C’est donc une vraie stratégie qu’il faut mettre en place pour que nous, francophones, mais plus largement, tous les non anglo-saxons, ne subissions pas une culture et des modalités de pratique qui ne nous conviennent pas nécessairement et pour que nous conservions une place dans le marché international.
Aujourd’hui, l’économie appartient à tout le monde : Etats, organismes publics, entreprises privées mais aussi tous les utilisateurs et consommateurs de plus en plus éduqués à ces matières, et attentifs à la sécurité, à la transparence.
Or, si l’on souhaite que tout le monde participe au grand jeu économique et scientifique mondial, il faut trouver un modus vivendi.
Comment vivons-nous, nous les professionnels, nos métiers, nos pratiques ?
Nous recevons la normalisation par des voies diverses, selon que l’on est sur le continent européen (par la voie des Directives émises par l’Union Européenne) ou africain (par les réformes suggérées des actes uniformes de l’OHADA) par exemple ; mais nous avons tous le souhait de partager la connaissance dans une langue familière.
C’est pourquoi, au sein de l’espace francophone, nous retrouvant assez isolés, sur des sujets aussi concrets qu’une pratique professionnelle courante et la difficulté d’exister au milieu d’un environnement aussi envahissant, nous avons ressenti le besoin de réaffirmer la diversité culturelle comme valeur d’enrichissement mutuel.
D’ailleurs, avant l’OIF, n’y a-t-il pas eu l’agence de coopération culturelle et « technique » : ce mot n’est pas insane et méritait d’être remis à l’honneur.
Certes le volet culturel est plus attirant et a plus de charme mais il n’est qu’une partie de la vie et le quotidien n’est pas toujours aussi léger et plaisant.
Le rapprochement d’organisations professionnelles et la constitution du réseau des associations professionnelles devenaient alors une nécessité, quand plusieurs d’entre elles frappaient à la porte de l’OIF avec un discours similaire.
Les thèmes de rassemblement sont apparus très vite être : des priorités à gérer comme la traduction, la formation et accessoirement comment répondre à ces besoins (donc notamment comment les financer).

▶ **Entrées extraites**
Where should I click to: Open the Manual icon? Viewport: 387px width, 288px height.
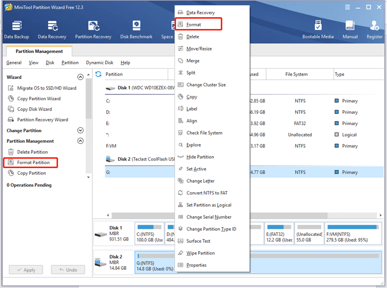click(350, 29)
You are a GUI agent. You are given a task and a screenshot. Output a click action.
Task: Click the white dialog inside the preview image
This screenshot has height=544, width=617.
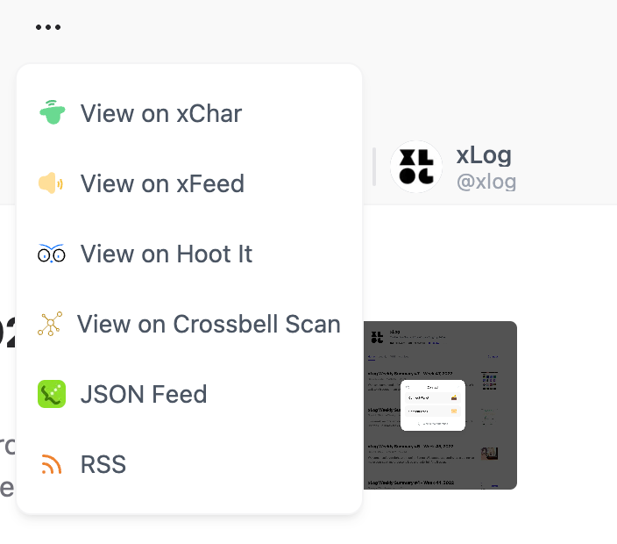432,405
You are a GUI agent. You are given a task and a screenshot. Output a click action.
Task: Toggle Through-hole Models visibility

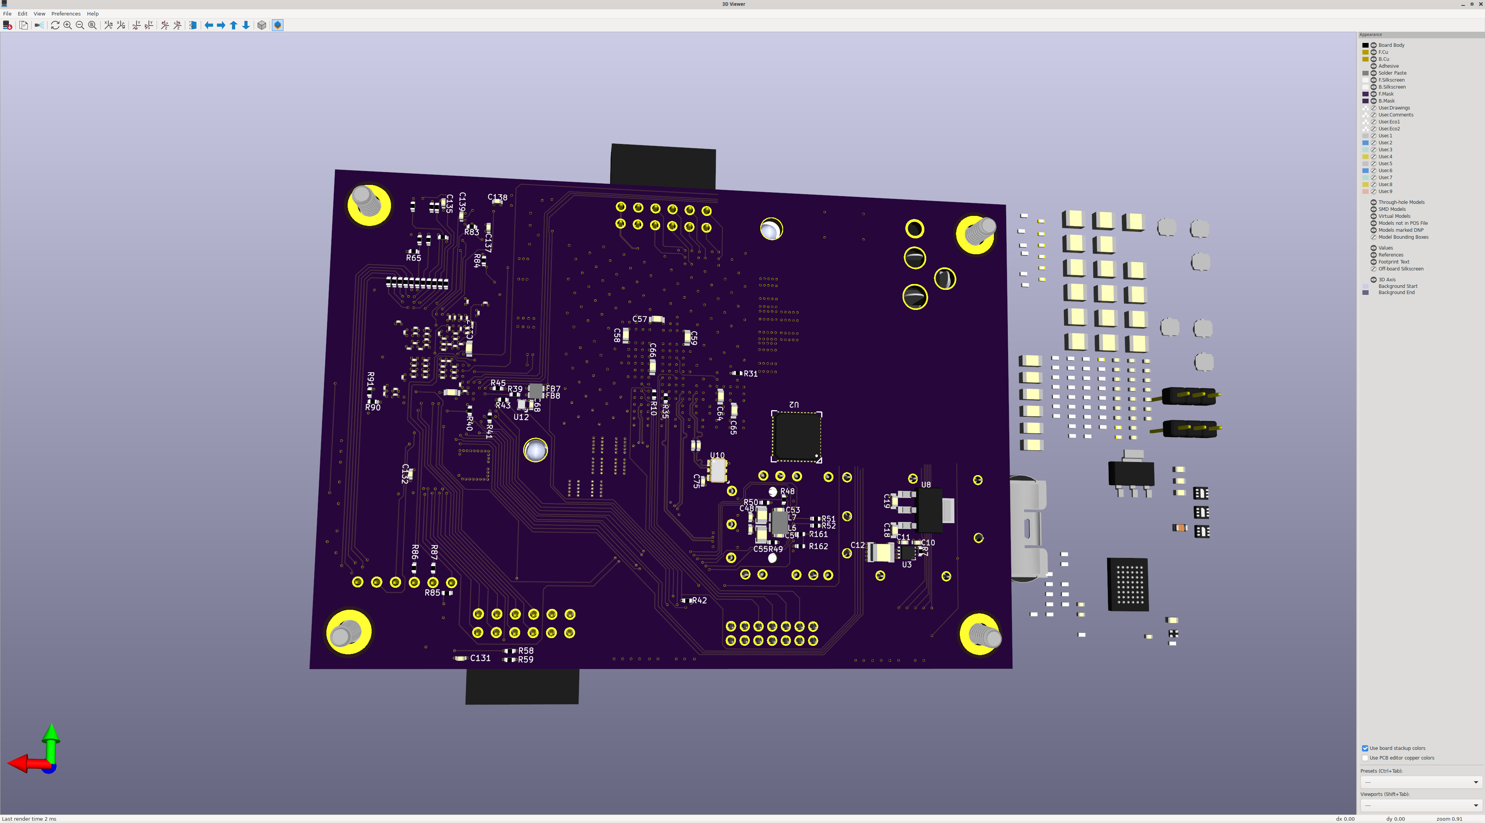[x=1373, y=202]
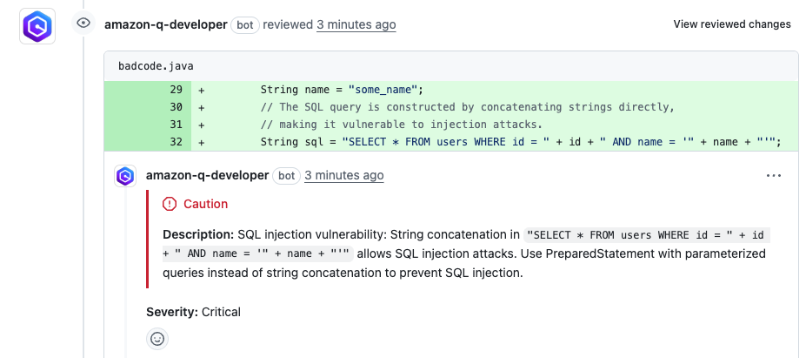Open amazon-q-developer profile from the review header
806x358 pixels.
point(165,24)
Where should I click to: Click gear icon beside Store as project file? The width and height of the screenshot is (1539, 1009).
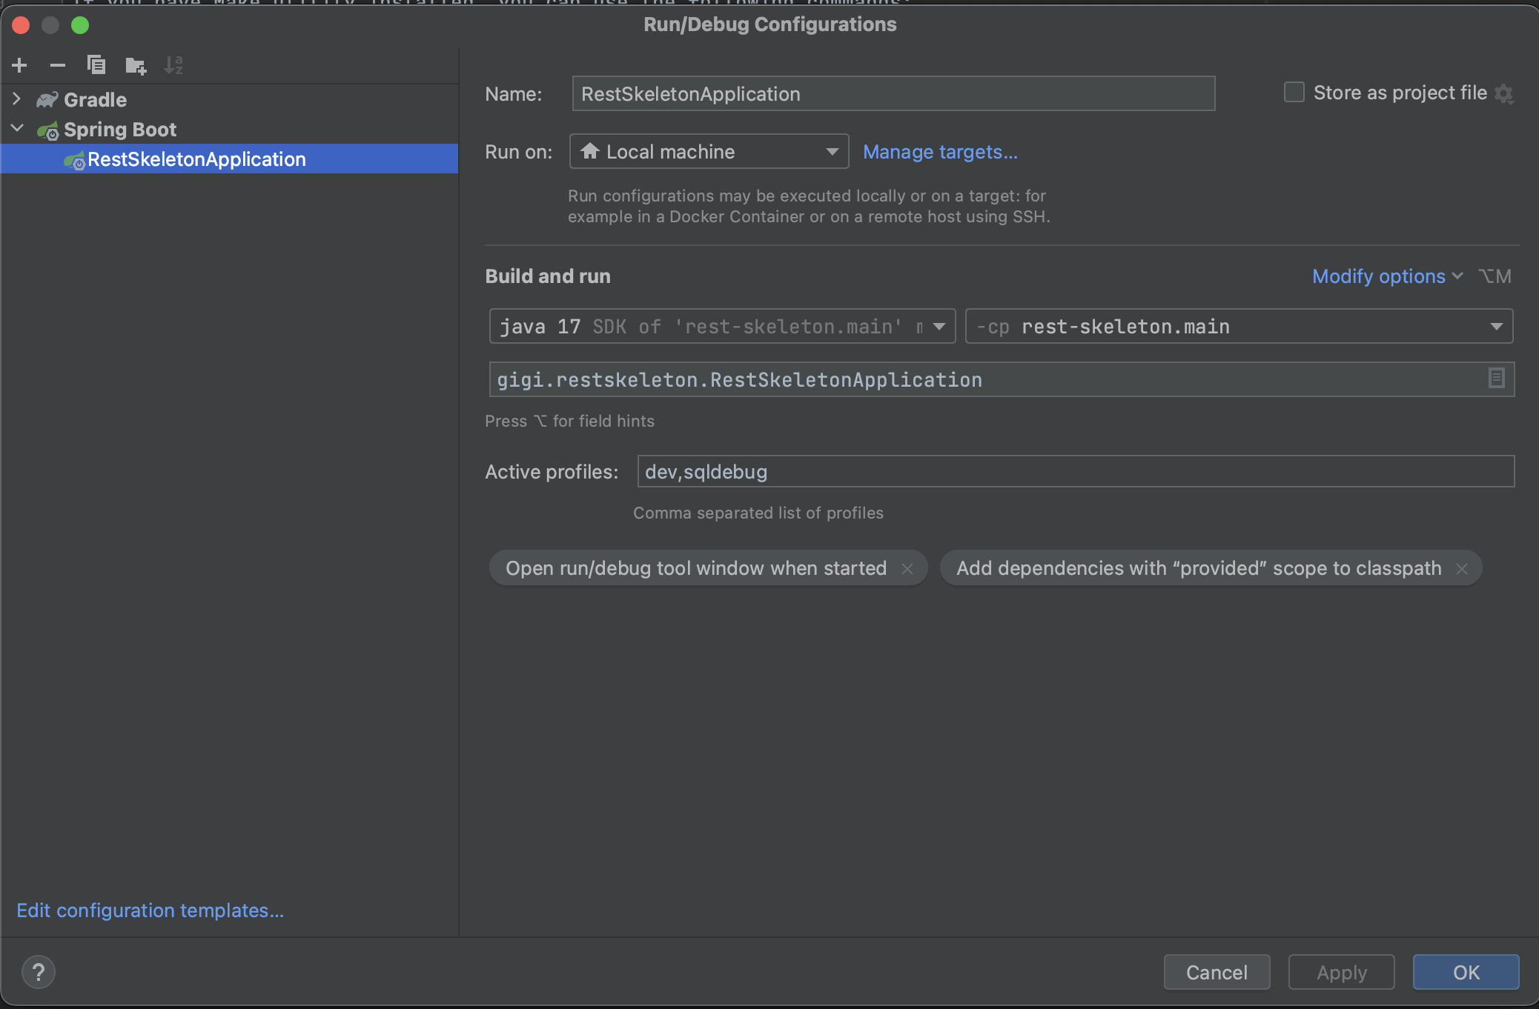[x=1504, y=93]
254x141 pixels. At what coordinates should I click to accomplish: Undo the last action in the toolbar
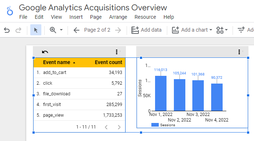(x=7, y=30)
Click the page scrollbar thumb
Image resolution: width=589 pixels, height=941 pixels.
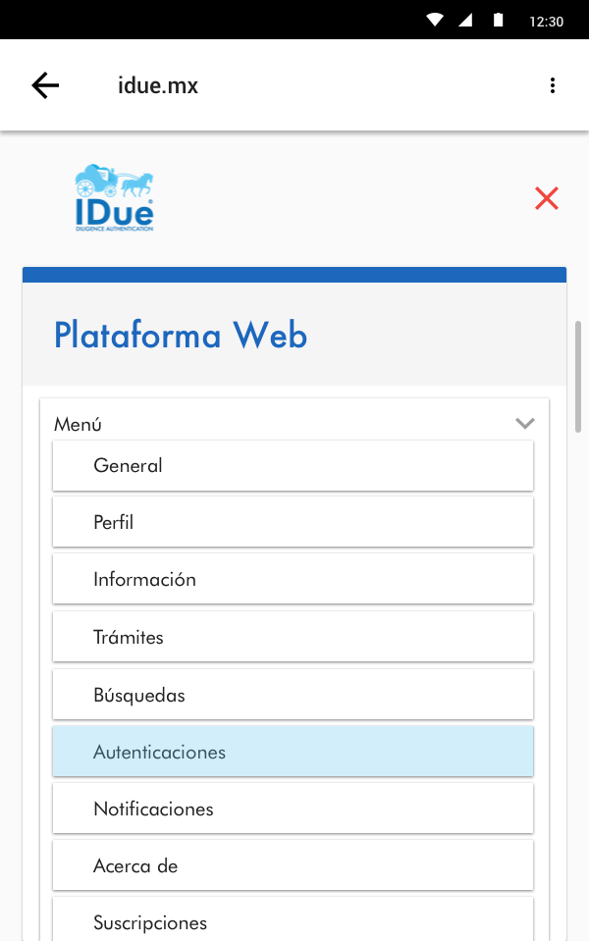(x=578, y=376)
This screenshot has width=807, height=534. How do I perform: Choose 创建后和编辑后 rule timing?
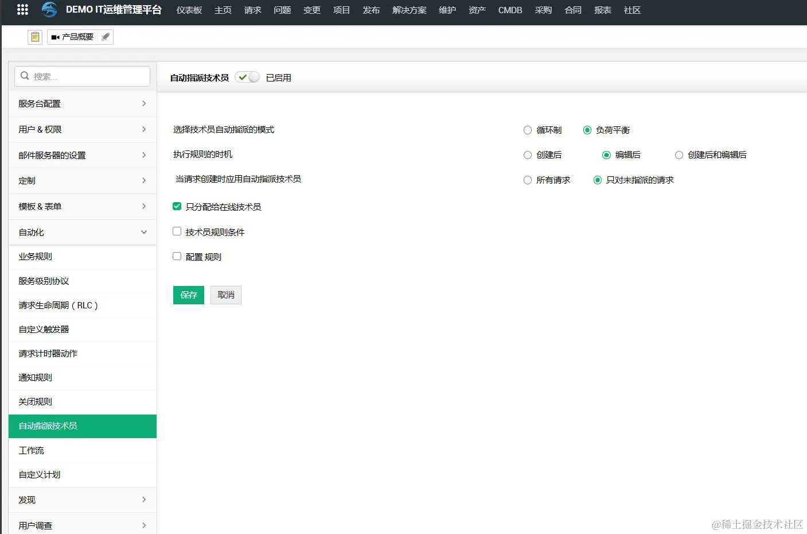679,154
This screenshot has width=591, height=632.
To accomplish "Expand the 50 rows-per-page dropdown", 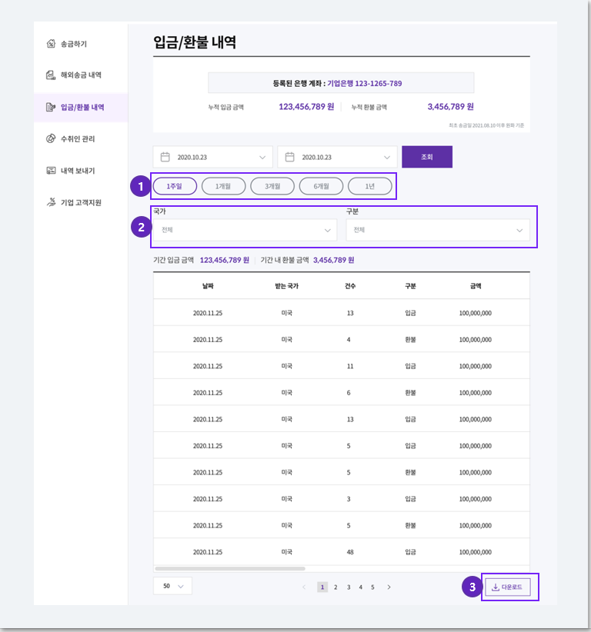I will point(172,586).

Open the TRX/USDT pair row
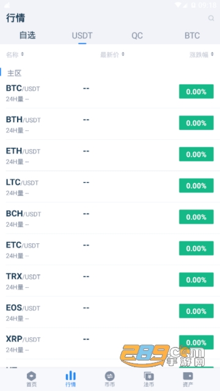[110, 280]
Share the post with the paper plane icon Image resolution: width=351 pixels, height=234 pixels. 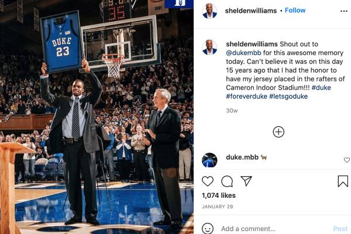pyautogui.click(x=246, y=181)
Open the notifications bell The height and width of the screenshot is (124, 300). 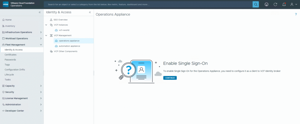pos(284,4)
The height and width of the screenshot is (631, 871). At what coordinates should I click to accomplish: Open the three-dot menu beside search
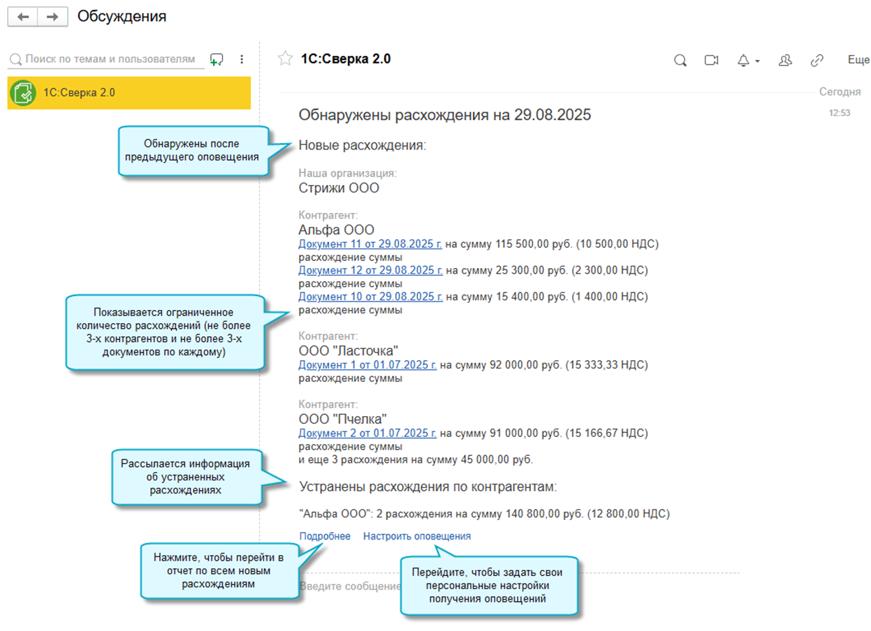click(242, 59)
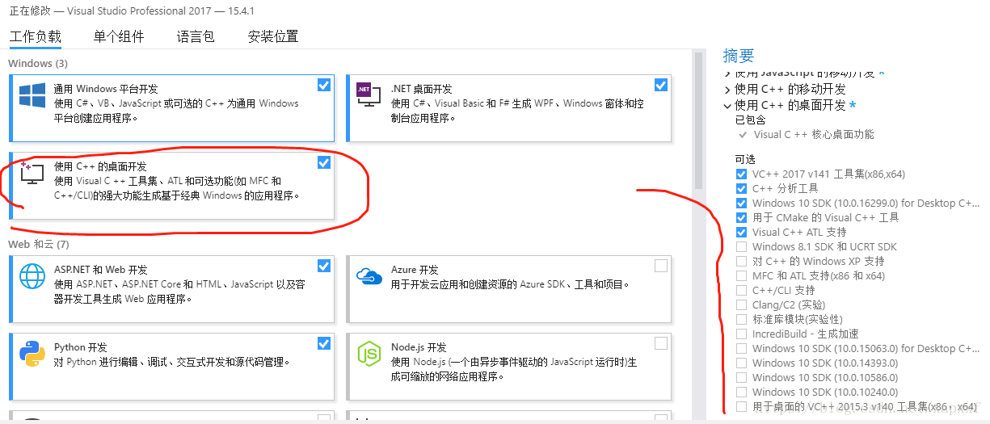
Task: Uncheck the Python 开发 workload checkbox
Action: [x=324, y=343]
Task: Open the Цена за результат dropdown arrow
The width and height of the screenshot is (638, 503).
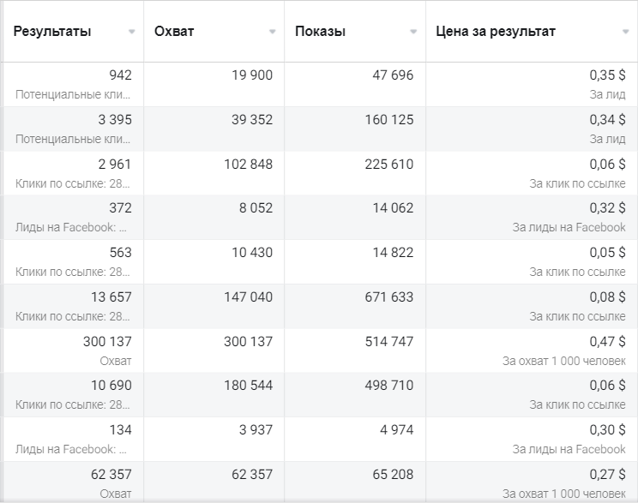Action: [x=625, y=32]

▶ **À faire**
Répondez à ces questions d'après le texte source :
(a) Par quelle voie la normalisation arrive-t-elle sur le continent européen ?
(b) Quelle agence a existé avant l'OIF ?
(c) Quels thèmes de rassemblement sont apparus très vite ?
Les entrées n'ont aucun lien avec le texte source.

▶ **Corrigé**
(a) Par les Directives émises par l'Union Européenne.
(b) L'agence de coopération culturelle et « technique ».
(c) Des priorités à gérer comme la traduction et la formation, et accessoirement la façon de répondre à ces besoins, notamment de les financer.